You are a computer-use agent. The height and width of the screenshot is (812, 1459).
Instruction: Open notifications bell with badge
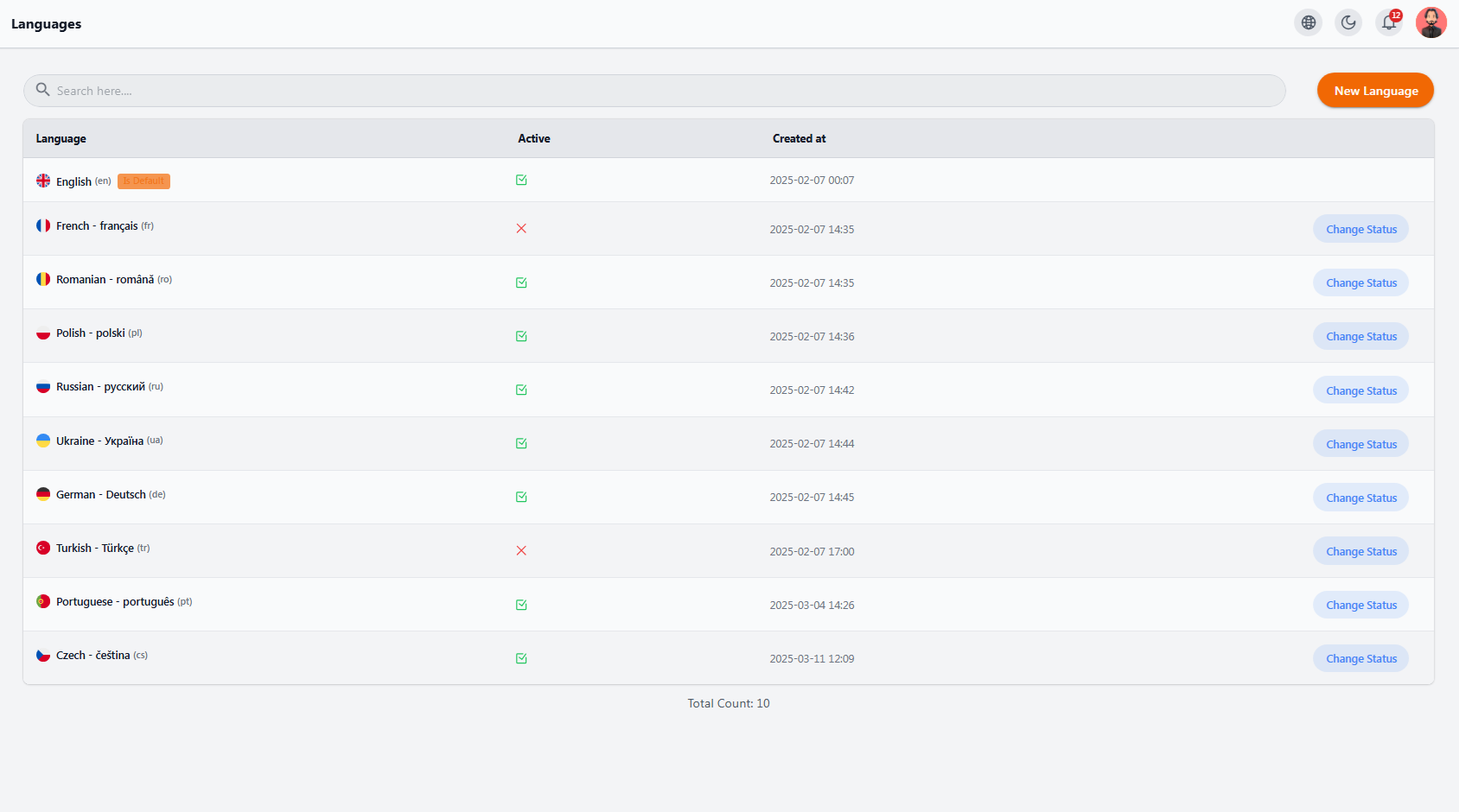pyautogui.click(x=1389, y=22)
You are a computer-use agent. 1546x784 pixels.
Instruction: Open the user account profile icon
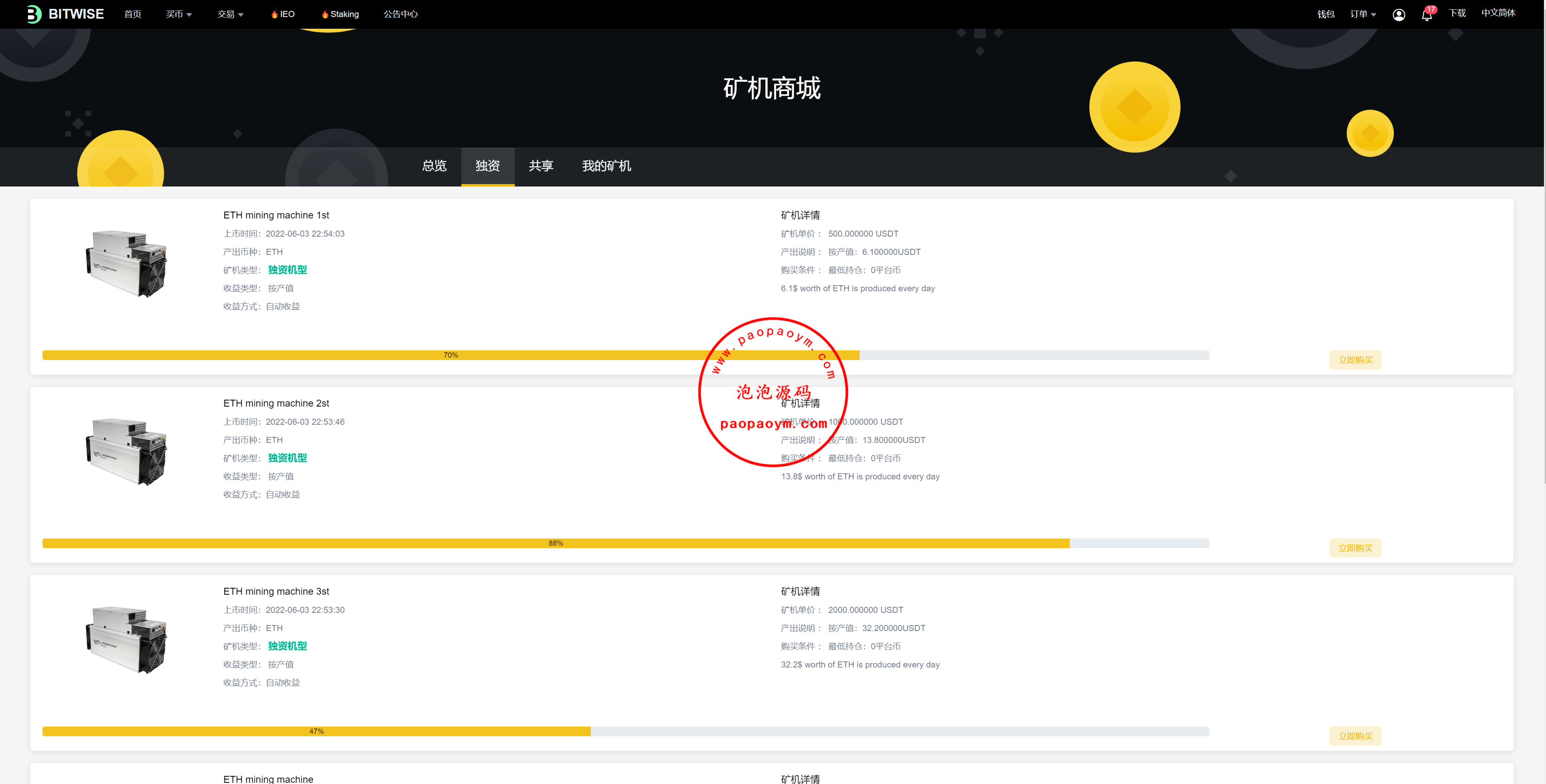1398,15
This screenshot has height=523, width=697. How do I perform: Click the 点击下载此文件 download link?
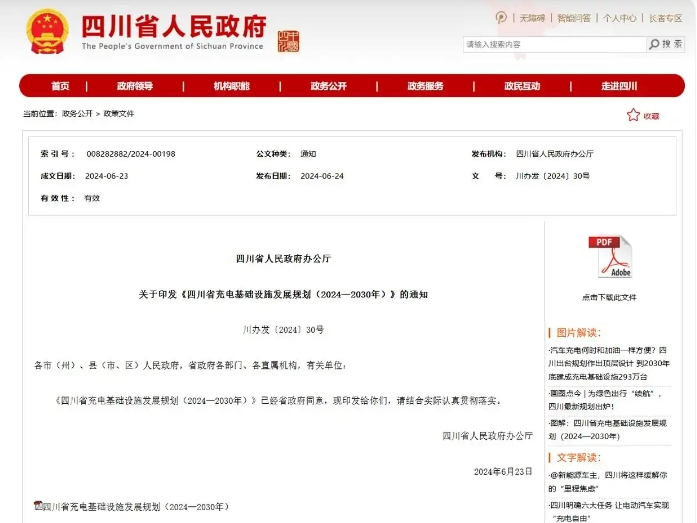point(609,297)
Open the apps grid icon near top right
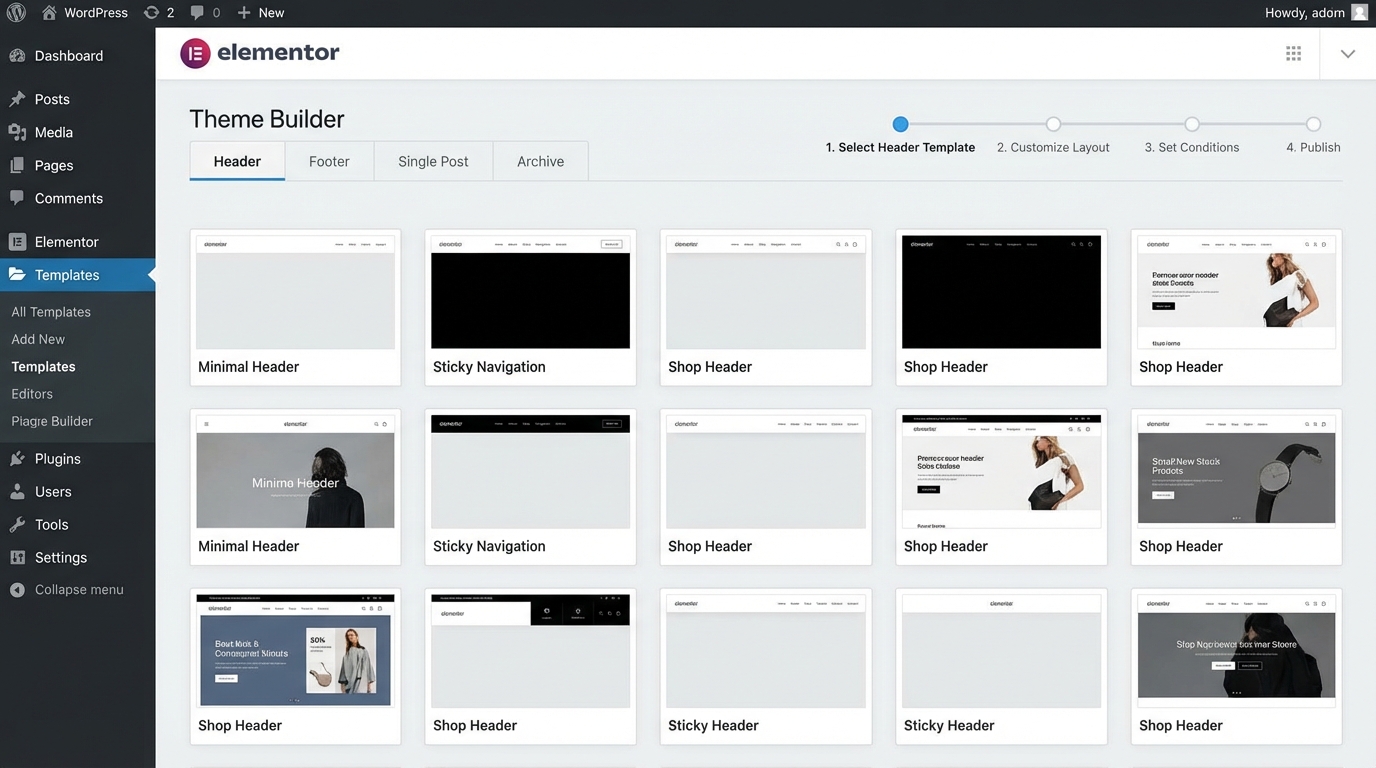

#### GIVEN INSTRUCTION
Update the listing by replacing "computer-use agent" with "desktop assistant" wherever it occurs and leaving everything else as it is. Omit the pictures from your answer.

#### OUTPUT OF THE TASK
You are a desktop assistant. The height and width of the screenshot is (812, 1459).
Instruction: Open notifications bell with badge
pyautogui.click(x=1389, y=22)
You are a desktop assistant. 1546x784 pixels.
Instruction: Open the user account profile icon
1398,15
This screenshot has height=523, width=697. How do I perform: Click the 点击下载此文件 download link?
point(609,297)
Open the apps grid icon near top right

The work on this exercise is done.